The retail business owner lost his appeal and now has to pay £190k. This first-tier tribunal was lost as a result of the penalties regarding filing inaccurate VAT returns. The appellant disputed a hefty VAT assessment totalling £122,665, as HMRC claims there were inaccuracies made by the appellant which resulted in over-declared input tax and under-declared output tax.
Moreover, the appellant was charged a personal liability notice (PLN) for over £65,000, and nearly £50,000 were in dispute. The assessments raised against the appellant’s firm, in which he was the only sole trader, by HMRC were due to the inaccuracies present in VAT returns.
During the appeal, it was certain that the appellant allegedly sold his firm for £25,000. The same man who bought the company, was appointed director of the appellant’s retail business after he resigned. Companies House records and the companies’ finances made HMRC doubtful that there was indeed a new owner to the appellant’s businesses. As HMRC continued to investigate, it kept raising more queries and became even more certain that Mr S (the new owner) didn’t even exist! And that the appellant kept providing inaccurate information to the tax office.

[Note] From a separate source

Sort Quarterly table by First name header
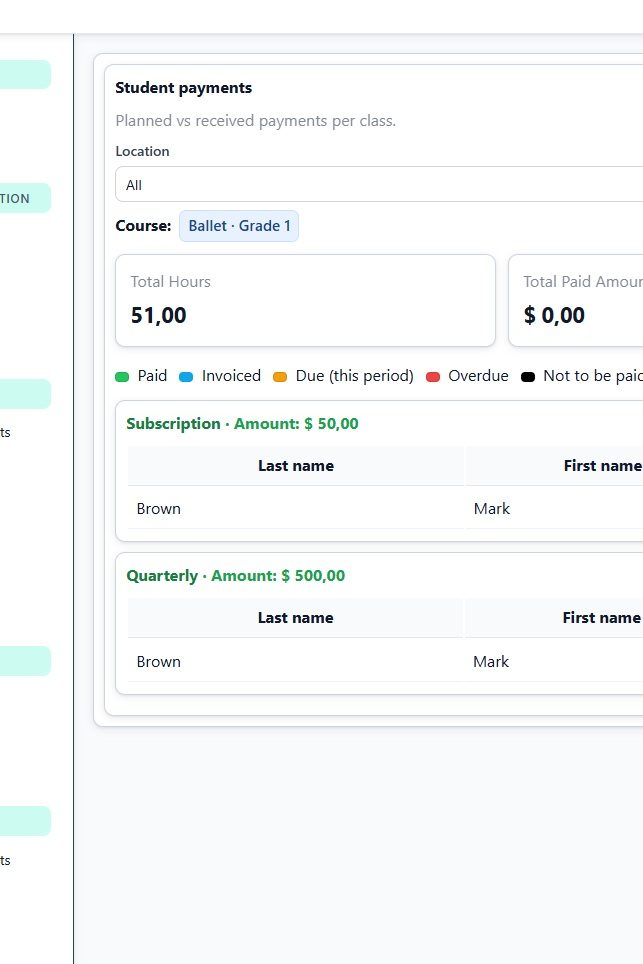643x964 pixels. coord(601,618)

It was concluded that the appellant had a clear history of failure to submit accurate and timely VAT returns to HMRC. Additionally, as it turned out, despite his resignation from the main company, and selling his other company, evidence showed that he was still the mastermind behind all the decisions of the company. Not to mention the deliberate and consistent inaccuracy of his company’s VAT returns.
No matter what type of business you own, you need a professional accountant by your side. You need someone who understands HMRC’s guidelines, makes sure that you are compliant and never misses a deadline. Missing deadlines and providing inaccurate information, as you can see from this case, triggers HMRC to perform an expensive, lengthy and stressful tax investigation.